BEGIN Given data

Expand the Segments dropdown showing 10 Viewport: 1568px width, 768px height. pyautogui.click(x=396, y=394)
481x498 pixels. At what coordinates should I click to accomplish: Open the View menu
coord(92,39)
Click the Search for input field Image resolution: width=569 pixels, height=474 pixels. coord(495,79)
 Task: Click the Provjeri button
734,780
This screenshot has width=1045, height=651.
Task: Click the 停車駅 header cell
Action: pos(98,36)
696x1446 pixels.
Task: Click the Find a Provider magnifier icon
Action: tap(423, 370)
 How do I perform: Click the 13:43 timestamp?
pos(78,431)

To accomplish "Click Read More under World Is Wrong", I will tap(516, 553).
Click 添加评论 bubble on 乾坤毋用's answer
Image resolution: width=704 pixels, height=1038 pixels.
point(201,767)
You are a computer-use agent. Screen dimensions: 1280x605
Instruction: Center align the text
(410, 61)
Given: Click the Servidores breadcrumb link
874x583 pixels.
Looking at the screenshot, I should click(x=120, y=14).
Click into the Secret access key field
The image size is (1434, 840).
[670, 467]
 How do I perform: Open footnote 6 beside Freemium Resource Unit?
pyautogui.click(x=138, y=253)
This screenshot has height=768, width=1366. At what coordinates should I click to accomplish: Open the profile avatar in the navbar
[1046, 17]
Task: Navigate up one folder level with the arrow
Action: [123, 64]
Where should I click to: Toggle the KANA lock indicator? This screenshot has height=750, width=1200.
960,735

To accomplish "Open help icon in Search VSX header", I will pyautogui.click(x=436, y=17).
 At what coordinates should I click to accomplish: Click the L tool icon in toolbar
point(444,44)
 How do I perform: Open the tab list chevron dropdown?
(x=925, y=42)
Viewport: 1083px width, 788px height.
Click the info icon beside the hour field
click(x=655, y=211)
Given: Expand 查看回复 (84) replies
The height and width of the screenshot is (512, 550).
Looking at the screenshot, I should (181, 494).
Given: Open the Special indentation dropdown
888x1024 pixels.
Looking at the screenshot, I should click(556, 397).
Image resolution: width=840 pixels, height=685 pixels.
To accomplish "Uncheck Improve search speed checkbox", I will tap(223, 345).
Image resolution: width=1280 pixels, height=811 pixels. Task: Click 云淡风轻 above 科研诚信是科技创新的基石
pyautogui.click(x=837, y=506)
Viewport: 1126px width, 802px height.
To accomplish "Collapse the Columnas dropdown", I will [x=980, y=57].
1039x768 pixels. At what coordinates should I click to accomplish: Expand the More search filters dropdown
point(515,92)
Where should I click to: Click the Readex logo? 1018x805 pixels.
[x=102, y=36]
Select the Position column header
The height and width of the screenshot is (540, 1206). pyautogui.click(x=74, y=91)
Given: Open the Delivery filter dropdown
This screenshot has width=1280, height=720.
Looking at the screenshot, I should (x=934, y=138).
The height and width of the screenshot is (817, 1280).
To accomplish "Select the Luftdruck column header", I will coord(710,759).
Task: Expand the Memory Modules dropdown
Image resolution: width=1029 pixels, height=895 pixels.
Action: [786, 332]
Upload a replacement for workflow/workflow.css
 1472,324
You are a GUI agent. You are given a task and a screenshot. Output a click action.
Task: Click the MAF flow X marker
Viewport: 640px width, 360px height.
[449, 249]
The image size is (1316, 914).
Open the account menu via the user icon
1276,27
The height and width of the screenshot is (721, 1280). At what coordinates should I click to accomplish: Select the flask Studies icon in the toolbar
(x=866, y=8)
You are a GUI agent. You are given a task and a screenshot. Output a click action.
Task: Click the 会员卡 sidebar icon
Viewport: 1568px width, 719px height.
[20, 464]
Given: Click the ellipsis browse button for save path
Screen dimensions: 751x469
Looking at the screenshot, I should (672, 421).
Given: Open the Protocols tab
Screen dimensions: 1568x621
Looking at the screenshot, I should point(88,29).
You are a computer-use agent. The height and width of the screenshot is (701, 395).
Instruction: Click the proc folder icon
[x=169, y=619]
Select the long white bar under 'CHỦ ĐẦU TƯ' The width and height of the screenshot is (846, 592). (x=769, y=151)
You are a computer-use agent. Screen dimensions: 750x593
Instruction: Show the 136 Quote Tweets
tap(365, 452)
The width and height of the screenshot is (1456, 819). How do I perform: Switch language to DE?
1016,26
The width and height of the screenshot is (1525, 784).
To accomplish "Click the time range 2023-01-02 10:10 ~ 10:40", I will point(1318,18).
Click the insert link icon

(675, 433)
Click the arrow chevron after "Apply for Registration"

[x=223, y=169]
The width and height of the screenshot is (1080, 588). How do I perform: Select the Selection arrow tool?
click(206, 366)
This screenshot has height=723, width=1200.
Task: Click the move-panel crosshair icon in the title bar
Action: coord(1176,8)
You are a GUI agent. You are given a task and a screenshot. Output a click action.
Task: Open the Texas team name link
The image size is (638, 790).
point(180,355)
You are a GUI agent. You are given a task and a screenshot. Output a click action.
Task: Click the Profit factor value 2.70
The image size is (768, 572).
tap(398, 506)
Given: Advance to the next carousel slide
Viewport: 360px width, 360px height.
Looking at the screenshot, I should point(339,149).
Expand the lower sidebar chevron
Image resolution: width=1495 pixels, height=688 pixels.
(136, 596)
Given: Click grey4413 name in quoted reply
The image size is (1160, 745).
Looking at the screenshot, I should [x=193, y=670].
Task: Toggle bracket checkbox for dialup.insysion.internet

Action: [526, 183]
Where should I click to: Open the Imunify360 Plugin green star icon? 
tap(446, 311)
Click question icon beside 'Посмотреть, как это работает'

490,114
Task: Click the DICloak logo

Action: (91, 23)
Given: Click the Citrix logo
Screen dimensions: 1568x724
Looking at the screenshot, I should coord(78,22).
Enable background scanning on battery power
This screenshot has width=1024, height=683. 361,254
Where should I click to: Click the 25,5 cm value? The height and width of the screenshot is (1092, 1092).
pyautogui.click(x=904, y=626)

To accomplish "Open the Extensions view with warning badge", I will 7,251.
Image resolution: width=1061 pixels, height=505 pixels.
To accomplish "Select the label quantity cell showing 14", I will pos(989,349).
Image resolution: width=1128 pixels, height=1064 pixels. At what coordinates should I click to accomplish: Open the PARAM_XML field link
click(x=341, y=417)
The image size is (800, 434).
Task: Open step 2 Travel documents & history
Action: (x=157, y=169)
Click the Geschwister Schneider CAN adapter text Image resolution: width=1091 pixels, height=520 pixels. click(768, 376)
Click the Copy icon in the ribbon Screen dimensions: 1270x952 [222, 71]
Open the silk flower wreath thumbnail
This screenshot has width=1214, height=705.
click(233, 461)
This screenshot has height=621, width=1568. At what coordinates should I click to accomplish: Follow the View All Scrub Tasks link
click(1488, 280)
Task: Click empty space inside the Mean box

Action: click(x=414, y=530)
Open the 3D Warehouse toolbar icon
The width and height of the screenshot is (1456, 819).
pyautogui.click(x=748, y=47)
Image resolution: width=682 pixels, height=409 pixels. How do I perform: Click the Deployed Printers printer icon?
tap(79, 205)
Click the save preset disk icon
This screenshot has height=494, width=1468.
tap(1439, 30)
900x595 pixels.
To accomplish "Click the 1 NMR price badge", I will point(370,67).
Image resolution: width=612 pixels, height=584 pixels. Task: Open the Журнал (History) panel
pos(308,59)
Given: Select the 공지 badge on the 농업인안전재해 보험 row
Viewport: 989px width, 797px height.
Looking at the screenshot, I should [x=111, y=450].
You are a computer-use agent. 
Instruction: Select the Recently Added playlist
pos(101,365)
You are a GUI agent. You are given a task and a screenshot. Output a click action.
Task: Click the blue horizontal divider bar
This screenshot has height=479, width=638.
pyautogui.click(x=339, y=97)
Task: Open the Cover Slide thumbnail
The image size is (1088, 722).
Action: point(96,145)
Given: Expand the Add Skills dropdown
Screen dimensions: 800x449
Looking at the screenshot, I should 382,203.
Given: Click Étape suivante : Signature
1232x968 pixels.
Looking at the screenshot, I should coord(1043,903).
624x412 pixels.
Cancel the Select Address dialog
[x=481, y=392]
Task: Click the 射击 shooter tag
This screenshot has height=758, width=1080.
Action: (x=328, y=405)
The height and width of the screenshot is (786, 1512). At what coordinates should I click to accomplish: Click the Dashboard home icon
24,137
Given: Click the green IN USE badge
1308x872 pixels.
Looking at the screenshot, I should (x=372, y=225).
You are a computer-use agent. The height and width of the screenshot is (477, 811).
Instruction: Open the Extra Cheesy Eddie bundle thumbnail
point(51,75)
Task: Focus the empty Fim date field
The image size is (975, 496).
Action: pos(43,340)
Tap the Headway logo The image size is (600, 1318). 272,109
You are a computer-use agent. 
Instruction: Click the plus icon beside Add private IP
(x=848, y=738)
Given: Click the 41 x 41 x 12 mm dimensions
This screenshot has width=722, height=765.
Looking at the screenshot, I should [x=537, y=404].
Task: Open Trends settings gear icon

END Given data

Task goal ▸ Look over the entries above and count the lines where the word "showing" appears, then report only that count.

Response area ▸ 2